Pictures stay out of the output. Return exactly the lines below from the one with "Click the lightbulb icon in top bar" down to the one with "Given: Open the black Npay gift card image", both included, and nothing more.
(GIVEN RECORDS begins)
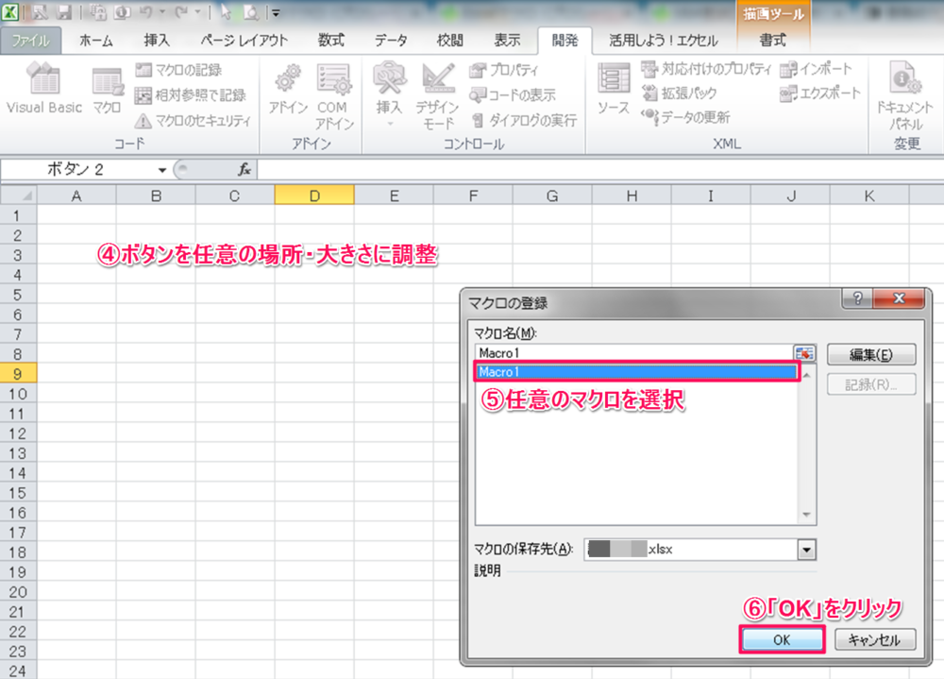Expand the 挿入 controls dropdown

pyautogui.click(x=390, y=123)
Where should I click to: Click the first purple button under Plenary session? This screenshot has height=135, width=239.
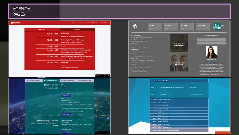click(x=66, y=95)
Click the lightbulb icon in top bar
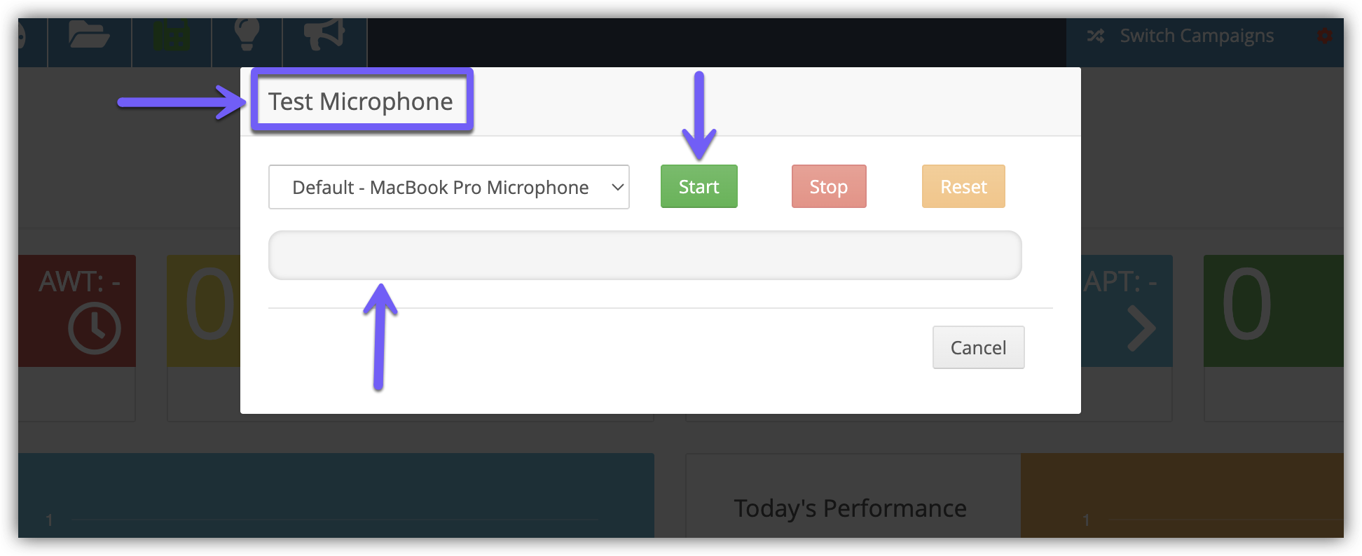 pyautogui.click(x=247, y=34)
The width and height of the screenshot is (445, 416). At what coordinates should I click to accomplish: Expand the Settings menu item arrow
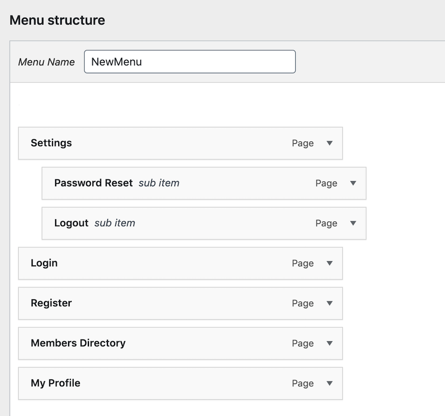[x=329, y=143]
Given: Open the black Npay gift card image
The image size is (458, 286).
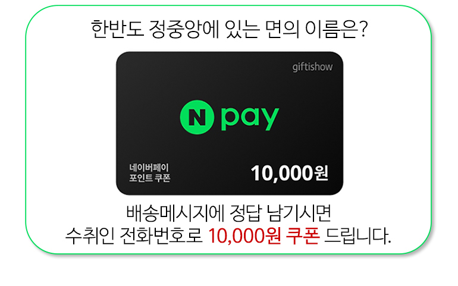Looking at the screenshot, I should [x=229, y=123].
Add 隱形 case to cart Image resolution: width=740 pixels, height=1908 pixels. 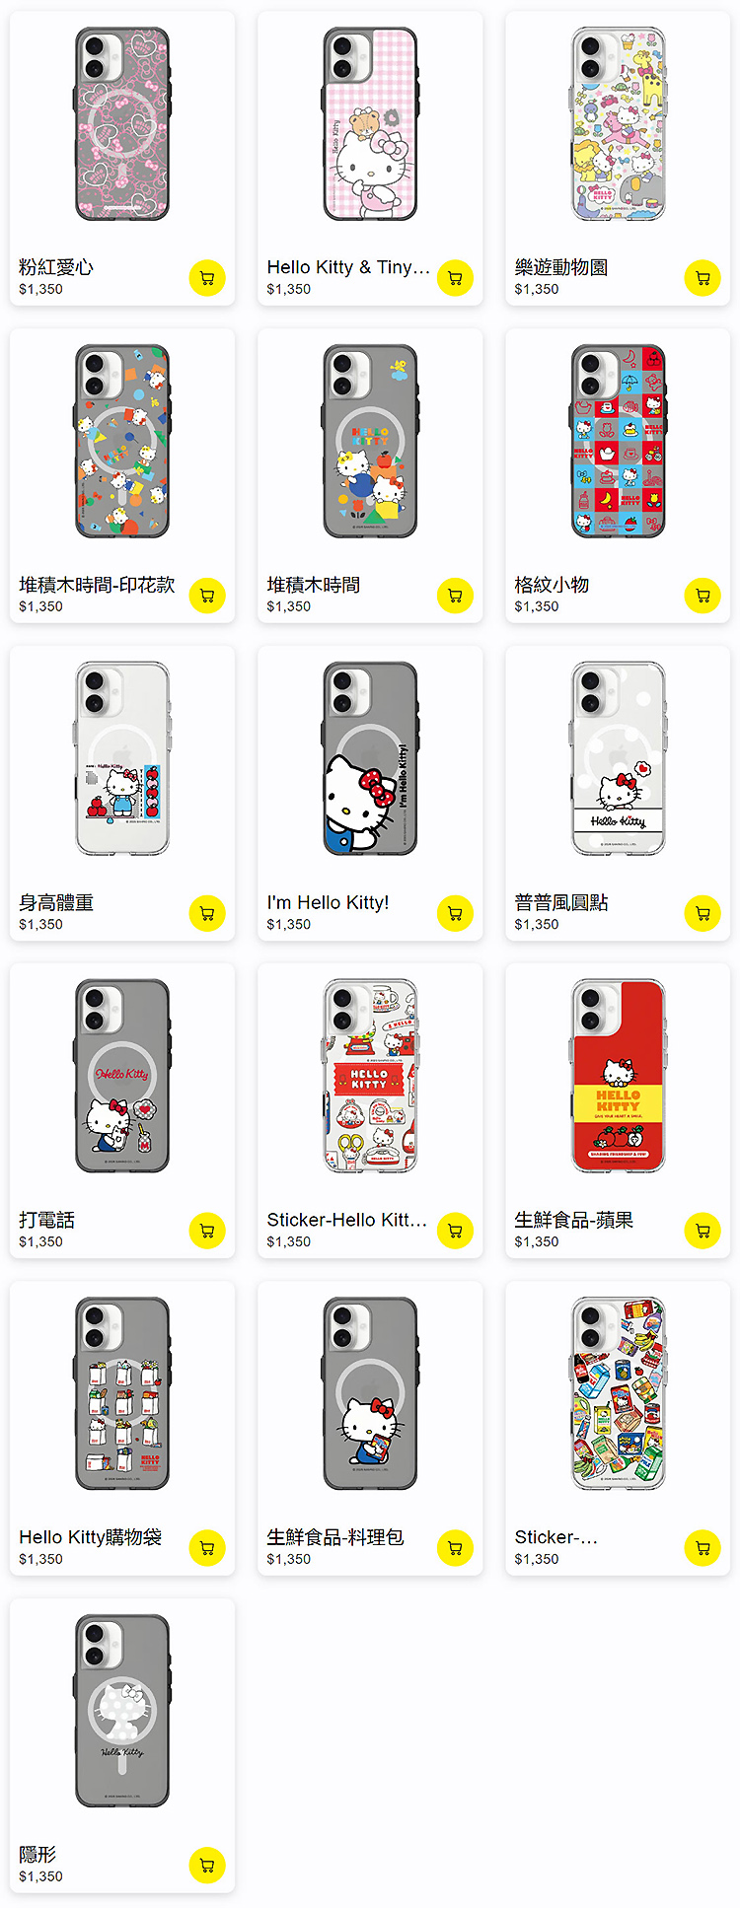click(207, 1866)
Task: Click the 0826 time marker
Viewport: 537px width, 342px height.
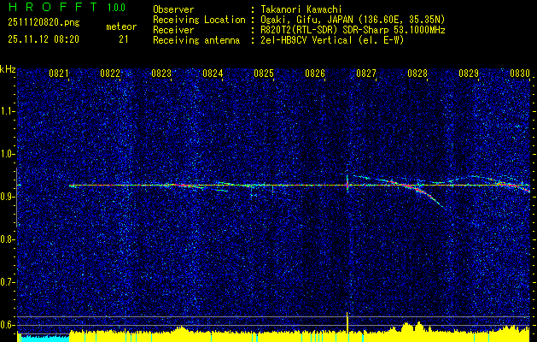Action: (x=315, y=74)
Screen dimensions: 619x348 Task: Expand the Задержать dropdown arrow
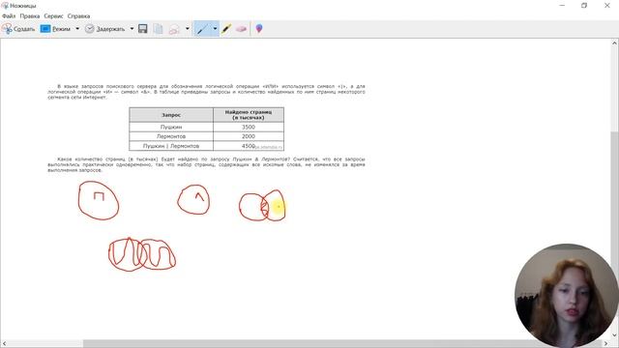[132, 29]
(GIVEN RECORDS ends)
(GIVEN RECORDS begins)
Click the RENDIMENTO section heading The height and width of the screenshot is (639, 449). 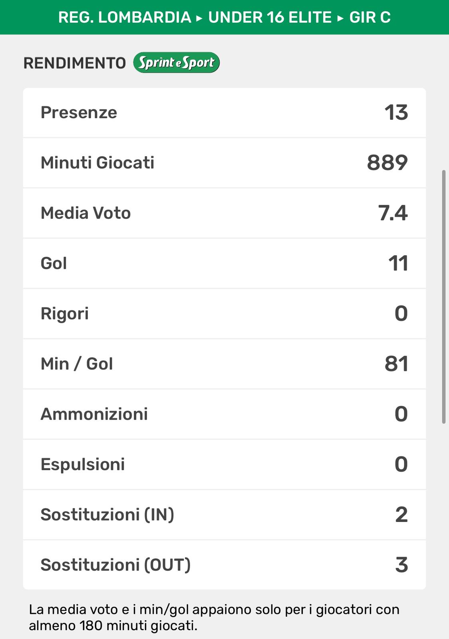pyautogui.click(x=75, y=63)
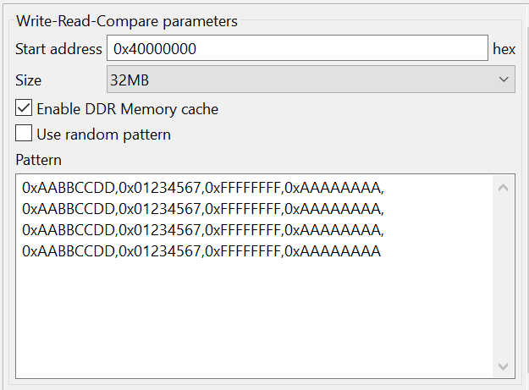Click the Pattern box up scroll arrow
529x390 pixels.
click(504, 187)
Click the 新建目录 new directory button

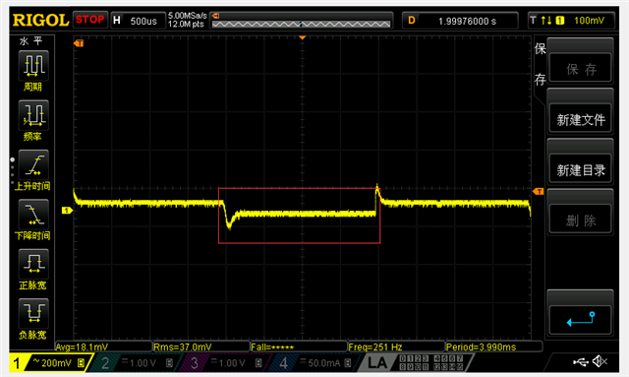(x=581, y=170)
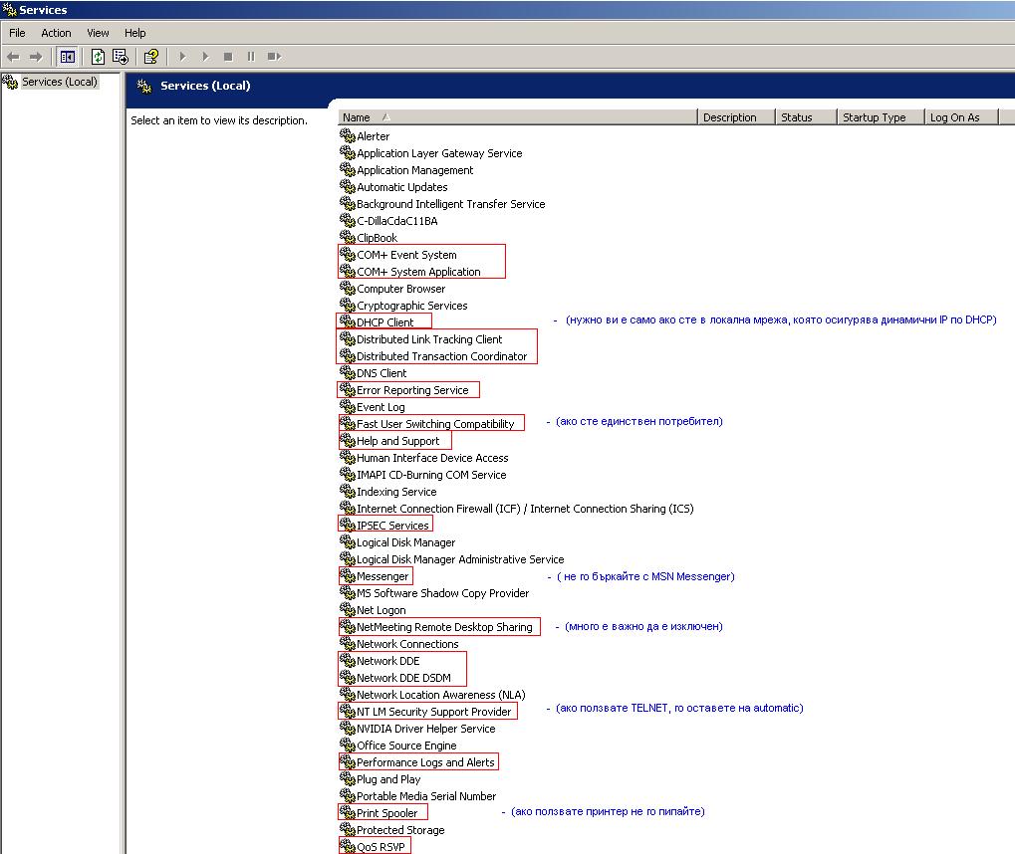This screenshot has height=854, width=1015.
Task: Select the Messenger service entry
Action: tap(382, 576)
(GIVEN RECORDS ends)
- OUTPUT FOR THIS TASK:
Click the lightbulb icon in top bar
 pyautogui.click(x=247, y=34)
The width and height of the screenshot is (445, 416). At what coordinates should I click to accomplish: Expand the Settings menu item arrow
[x=329, y=143]
Given: Open the black Npay gift card image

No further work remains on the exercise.